Corey Barlow

Clark Atlanta Panthers
- Title: Defensive coordinator & safeties coach

Personal information
- Born: November 1, 1970 (age 55) Atlanta, Georgia, U.S.
- Listed height: 5 ft 9 in (1.75 m)
- Listed weight: 182 lb (83 kg)

Career information
- Position: Defensive back (No. 24)
- College: Auburn
- NFL draft: 1992 (5th round, 129th overall pick)

Career history

Playing
- Philadelphia Eagles (1992–1994); Amsterdam Admirals (1996); Nashville Kats (1999); Grand Rapids Rampage (1999);

Coaching
- Southside HS (2000–2001) Defensive backs coach; Morehouse (2002–2005) Defensive backs coach; Rhode Island (2006) Defensive backs coach; UAB (2007–2011) Cornerbacks coach; Savannah State (2012) Cornerbacks coach; Savannah State (2013–2014) Defensive coordinator & defensive backs coach; Faulkner (2018) Defensive coordinator & defensive backs coach; Southwest Mississippi CC (2019–2020) Defensive coordinator; South Carolina State (2021–2023) Cornerbacks coach; Alabama A&M (2024) Cornerbacks coach; Fort Valley State (2025) Defensive coordinator; Clark Atlanta (2026–present) Defensive coordinator & safeties coach;

Awards and highlights
- First-team All-SEC (1991); Second-team All-SEC (1990); Auburn All-1990s decade team;

Career NFL statistics
- Fumble recoveries: 1
- Stats at Pro Football Reference

= Corey Barlow =

American football player and coach (born 1970)

Corey Antonio Barlow (born November 1, 1970) is an American college football coach and former professional player who was a defensive back for three seasons in the National Football League (NFL), one season in the World League of American Football (WLAF), and one season in the Arena Football League (AFL).
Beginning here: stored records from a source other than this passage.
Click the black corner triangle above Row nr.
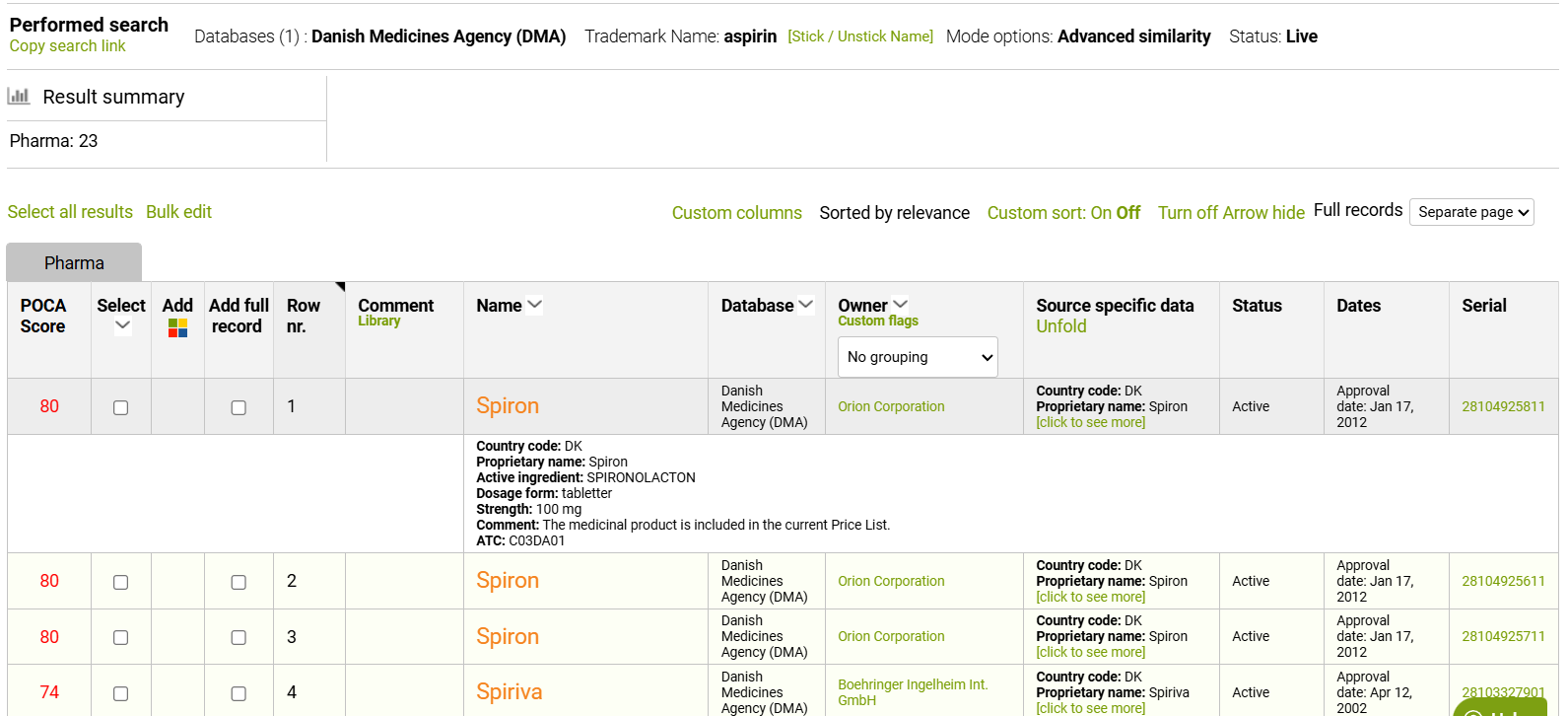Screen dimensions: 1568x716 tap(340, 287)
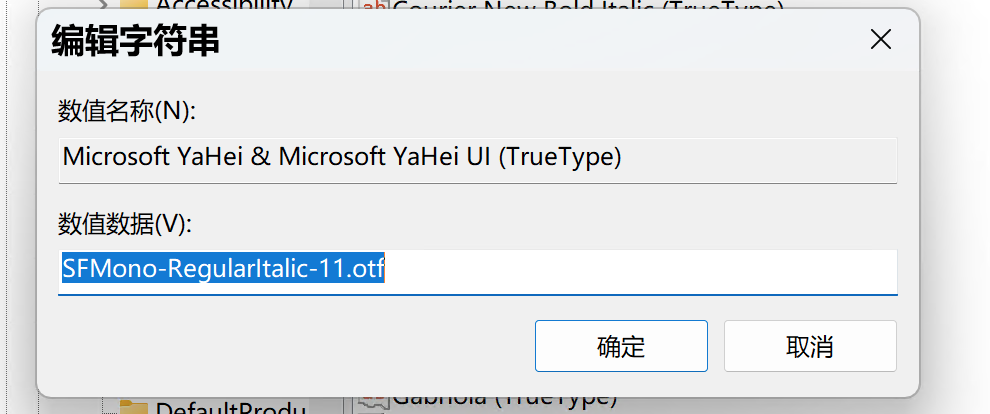Screen dimensions: 990x414
Task: Click the 数值数据 input field
Action: pyautogui.click(x=478, y=272)
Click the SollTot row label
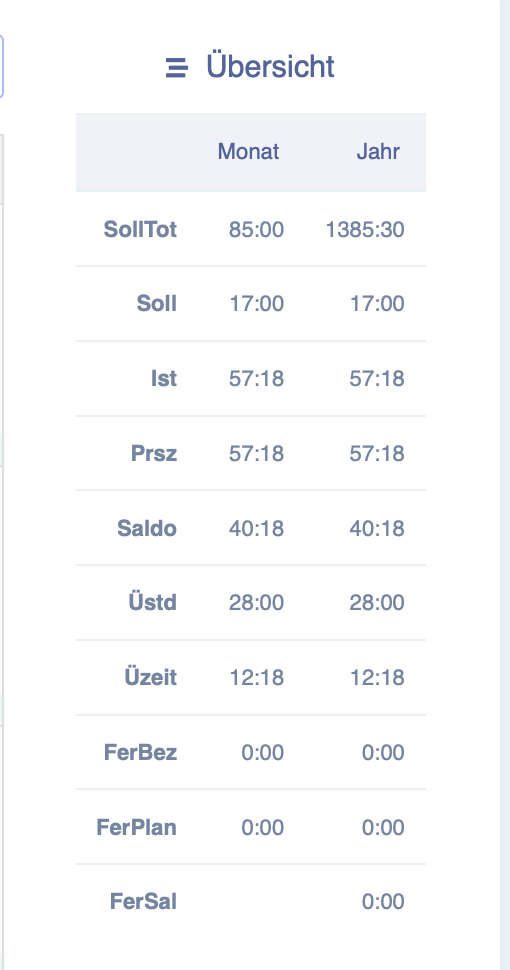510x970 pixels. (140, 230)
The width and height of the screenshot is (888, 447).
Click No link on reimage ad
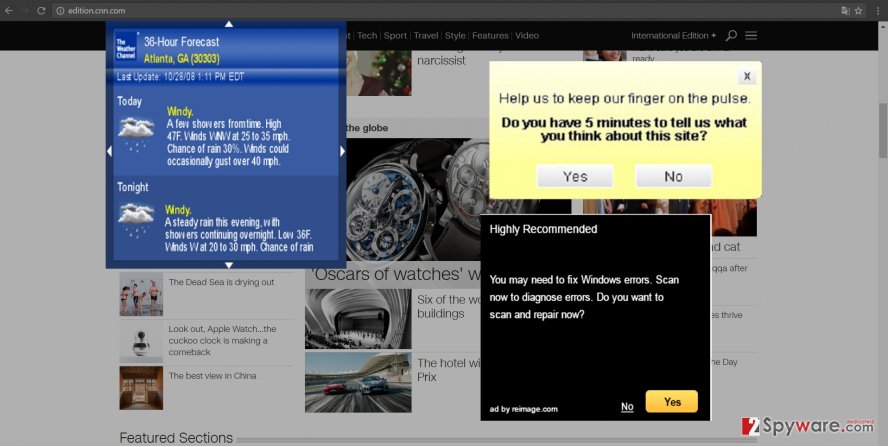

He is the defensive coordinator and safeties coach for Clark Atlanta University, positions he has held since 2026. He was selected by the Philadelphia Eagles in the fifth round of the 1992 NFL draft after playing college football for the Auburn Tigers.

==Professional career==
Barlow was selected by the Philadelphia Eagles in the fifth round of the 1992 NFL draft (129th overall), but did not play in a game for the team during his rookie season. He played in 10 games for the team in 1993. Barlow re-signed with the Philadelphia Eagles on a one-year contract on June 21, 1994, before suffering a torn anterior cruciate ligament in his left knee. He was subsequently placed on injured reserve on August 27, ending his season. He was selected by the Amsterdam Admirals in the 18th round of the 1996 WLAF Draft (109th overall) and played for the team in 1996. He played for one season in the Arena Football League in 1999, for the Nashville Kats and the Grand Rapids Rampage.

==Coaching career==
After his playing career ended, Barlow was an assistant football and track & field coach at Southside High School in Atlanta, Georgia from 2000–2001. He was the football operations manager and defensive backs coach at Morehouse College from 2002–2005, and he was hired by Rhode Island as the team's secondary coach on March 30, 2006. UAB hired Barlow as the team's cornerbacks coach on December 23, 2006. He was hired by Savannah State as the team's cornerbacks coach in 2012. Savannah State head coach Steve Davenport was fired on April 17, 2013, and Barlow was named interim head coach.